This championship was followed by another one in the 1995–96 season, as Tirana won it just one point ahead of Teuta Durrës once again. The team also clinched the cup in that season, completing the domestic double for the second time in history. Another domestic double followed in 1998–99 season. In the following years, Tirana continued to dominate the Albanian football, winning 10 out of the last 18 Albania's championships. The team also dominated in the domestic cups, adding to their trophy cabinet three Albanian Cups and five other Albanian Supercups.

2007–present: Refik Halili era

Following a successful 2006–07 campaign which saw the club win the Albanian Superliga comfortably, the team begun to struggle for results. They begun the season by getting eliminated from the UEFA Champions League by NK Domžale. Despite winning the Albanian Supercup versus Besa Kavajë, Tirana managed only a 6th-place finish their worst finish since 1993. In cup, the team lost the final to Vllaznia Shkodër.

In the following season, Tirana bounced back; inspired by striker Migen Memelli, who went on to score 30 goals, Tirana managed to win the championship for the 24th time in history. In cup they reached another final, only to be defeated again, this time by Flamurtari Vlorë. In the next years, Tirana experiences mixed fortunes, being unable to win the championship but remaining on top in domestic cups, winning the Albanian Cup in 2010–11 and 2011–12, and three other Albanian Supercups in 2009, 2011 and 2012. There was also major controversies off the field between club's chief and president in the 2010–11 season, which led to a delay in paying the players' wages and even some players not receiving their wages.

On 12 October 2011, Municipality of Tirana city council voted through a unanimous decision to change the status of the club from a municipality owned to a shareholder own one, under the name KF Tirana Sh.A, with the municipality of Tirana initially holding a 100% stake in the club but with the possibility of any future private sponsors and donors to own stocks in the club.

Starting from 2013, Tirana entered in a period of disappointments.

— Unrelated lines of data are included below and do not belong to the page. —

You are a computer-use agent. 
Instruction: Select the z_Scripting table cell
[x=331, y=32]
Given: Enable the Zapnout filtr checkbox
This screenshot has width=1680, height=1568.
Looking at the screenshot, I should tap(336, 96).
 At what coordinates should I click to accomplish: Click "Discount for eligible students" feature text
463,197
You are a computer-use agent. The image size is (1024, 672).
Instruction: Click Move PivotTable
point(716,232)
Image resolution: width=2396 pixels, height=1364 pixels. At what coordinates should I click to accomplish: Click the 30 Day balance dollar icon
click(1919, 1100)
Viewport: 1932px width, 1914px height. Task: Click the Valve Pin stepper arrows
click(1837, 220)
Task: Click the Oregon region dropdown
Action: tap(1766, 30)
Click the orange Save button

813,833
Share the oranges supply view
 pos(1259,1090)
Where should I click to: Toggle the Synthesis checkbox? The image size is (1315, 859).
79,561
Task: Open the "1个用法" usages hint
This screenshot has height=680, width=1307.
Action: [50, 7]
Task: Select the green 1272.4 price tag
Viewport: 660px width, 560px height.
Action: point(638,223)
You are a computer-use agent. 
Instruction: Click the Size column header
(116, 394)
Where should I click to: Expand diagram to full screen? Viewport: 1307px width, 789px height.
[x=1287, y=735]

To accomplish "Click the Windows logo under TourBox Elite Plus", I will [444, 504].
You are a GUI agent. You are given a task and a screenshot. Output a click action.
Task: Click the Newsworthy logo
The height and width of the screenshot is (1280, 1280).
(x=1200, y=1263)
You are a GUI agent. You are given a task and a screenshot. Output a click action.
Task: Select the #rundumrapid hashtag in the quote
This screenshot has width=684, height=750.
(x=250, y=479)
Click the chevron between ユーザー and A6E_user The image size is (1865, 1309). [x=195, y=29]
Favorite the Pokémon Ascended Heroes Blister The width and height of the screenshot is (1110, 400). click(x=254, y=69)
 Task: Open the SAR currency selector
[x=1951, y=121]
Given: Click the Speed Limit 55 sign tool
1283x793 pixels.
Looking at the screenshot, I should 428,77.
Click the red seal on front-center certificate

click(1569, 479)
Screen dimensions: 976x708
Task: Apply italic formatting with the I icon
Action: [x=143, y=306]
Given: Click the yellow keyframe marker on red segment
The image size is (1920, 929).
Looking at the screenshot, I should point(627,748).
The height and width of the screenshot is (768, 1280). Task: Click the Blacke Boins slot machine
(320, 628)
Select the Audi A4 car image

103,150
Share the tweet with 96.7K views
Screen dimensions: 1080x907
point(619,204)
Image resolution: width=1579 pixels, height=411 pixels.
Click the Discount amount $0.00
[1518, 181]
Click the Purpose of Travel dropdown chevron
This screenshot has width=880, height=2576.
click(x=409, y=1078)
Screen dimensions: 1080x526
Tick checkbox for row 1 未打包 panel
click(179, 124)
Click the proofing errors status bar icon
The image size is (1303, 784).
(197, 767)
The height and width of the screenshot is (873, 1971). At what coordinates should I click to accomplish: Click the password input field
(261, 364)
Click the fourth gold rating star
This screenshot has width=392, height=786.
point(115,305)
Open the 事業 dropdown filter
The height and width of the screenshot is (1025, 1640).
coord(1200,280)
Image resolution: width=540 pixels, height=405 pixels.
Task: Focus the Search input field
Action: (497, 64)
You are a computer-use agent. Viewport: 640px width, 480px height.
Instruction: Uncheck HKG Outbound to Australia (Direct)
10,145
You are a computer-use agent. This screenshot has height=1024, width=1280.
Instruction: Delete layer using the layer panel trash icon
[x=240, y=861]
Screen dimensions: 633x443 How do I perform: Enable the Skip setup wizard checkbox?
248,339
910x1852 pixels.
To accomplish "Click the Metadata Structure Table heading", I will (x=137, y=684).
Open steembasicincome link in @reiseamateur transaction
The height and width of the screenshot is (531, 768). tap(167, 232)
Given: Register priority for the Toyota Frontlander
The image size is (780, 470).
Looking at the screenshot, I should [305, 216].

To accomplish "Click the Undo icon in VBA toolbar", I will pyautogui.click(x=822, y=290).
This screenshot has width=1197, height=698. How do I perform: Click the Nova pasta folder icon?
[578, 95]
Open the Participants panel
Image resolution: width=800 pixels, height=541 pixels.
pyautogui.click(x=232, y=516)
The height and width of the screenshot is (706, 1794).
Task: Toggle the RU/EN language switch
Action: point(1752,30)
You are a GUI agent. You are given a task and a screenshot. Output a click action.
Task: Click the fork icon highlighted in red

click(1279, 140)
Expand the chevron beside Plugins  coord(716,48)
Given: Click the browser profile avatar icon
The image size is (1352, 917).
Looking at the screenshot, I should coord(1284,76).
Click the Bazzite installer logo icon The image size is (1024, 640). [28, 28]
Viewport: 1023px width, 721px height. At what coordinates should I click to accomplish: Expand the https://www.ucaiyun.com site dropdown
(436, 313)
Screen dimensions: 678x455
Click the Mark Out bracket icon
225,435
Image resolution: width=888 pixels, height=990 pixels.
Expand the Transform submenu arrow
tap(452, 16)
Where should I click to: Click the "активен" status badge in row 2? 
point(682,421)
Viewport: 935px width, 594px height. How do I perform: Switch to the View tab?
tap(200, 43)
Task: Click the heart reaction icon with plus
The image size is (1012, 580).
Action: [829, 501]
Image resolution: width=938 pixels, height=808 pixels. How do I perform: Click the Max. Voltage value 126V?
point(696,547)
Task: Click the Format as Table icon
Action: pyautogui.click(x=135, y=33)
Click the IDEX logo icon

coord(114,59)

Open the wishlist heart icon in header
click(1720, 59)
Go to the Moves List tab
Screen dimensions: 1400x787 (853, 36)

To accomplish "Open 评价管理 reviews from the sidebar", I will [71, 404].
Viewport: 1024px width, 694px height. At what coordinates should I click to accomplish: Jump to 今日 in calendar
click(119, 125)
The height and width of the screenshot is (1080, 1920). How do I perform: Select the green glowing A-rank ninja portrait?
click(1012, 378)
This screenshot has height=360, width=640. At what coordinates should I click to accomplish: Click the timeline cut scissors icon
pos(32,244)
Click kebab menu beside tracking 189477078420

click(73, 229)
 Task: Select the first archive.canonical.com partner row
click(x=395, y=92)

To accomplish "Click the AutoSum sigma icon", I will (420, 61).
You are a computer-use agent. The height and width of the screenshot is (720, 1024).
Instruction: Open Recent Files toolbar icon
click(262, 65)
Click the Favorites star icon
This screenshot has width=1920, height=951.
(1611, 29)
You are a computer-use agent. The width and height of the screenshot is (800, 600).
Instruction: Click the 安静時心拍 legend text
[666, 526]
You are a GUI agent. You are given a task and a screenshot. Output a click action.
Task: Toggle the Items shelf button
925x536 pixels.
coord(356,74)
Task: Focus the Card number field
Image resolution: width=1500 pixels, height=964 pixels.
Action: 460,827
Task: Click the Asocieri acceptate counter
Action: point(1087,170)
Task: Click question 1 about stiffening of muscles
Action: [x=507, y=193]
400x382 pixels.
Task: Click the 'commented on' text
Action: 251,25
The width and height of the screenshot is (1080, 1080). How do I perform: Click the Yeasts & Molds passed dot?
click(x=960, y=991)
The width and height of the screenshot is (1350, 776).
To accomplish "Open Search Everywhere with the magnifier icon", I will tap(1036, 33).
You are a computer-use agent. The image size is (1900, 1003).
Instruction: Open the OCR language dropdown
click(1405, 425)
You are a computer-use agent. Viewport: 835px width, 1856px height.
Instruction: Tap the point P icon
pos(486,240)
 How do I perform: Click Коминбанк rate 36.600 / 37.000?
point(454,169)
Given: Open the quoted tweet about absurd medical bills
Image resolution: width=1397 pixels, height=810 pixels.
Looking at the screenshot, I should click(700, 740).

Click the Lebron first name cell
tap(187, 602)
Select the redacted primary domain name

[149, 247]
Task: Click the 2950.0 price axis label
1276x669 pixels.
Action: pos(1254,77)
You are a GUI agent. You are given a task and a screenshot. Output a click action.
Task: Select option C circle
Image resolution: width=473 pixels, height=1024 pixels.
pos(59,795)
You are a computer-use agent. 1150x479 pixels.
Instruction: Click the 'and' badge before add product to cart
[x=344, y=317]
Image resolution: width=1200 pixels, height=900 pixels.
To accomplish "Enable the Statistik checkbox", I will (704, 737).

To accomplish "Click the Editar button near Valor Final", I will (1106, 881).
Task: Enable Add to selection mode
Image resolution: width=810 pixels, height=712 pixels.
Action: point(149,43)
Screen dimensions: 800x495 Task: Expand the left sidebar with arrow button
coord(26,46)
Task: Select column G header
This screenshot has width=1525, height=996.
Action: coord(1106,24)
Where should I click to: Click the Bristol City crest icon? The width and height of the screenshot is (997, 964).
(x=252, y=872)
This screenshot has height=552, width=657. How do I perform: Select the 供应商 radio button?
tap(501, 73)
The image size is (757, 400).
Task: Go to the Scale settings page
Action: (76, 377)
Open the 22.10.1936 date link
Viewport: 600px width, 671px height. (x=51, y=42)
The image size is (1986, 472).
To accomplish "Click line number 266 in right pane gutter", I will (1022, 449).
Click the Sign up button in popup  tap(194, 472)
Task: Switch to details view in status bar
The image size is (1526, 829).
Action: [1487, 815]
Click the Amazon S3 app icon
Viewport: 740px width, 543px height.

In the 2013–14 season, the team was seriously in risk of getting relegated for the first time in history. By the end of December 2013 the team was ranked in the last position with only 10 points from 13 matches, 7 points away from the safe zone. However, with Gugash Magani as manager and a strong transfer market, the team bounced back and eventually finished in 6th position, escaping the relegation only in the penultimate match. On 26 June 2014, the Tirana city council approved a proposal to give private donors a 66% stake in the club's assets for the next 18 years, which at the time fell in the hands of Refik Halili and Lulzim Morina, which enabled such donors to invest in players, facilities and youth teams.

Tirana begun the 2014–15 season with high expectations, challenging for the title in the first part of the season. In the second part, however, the team declined and ultimately finished in 5th position. In cup, Tirana was controversially eliminated from Laçi in the semi-final 1–0 on aggregate. Laçi eventually won the final against Kukësi, leaving Tirana without Europa League football once again. The club was relegated during the 2016–17 season. From title contender halfway through the season, Tirana fell continuously to dramatically succumb to relegation for the first time in their history. Ilir Daja was sacked on 1 November following a goalless draw against Vllaznia Shkodër, and was replaced by the returned Mirel Josa. The club also broke the relationship with the fans after allowing with their lifetime rivals Partizani Tirana to play at Selman Stërmasi Stadium; they opposed such an agreement and subsequently abandoned the matches for the entire season as a result. Tirana then endured a 15 winless match streak before winning 2–0 against Korabi Peshkopi. Their relegation was officially confirmed on 27 May following a goalless draw versus fellow relegation strugglers Vllaznia Shkodër. In cup, Tirana did much better, winning their 16th trophy on 31 May after defeating 3–1 Skënderbeu Korçë at Elbasan Arena. This meant the return of Tirana in European competitions after five years.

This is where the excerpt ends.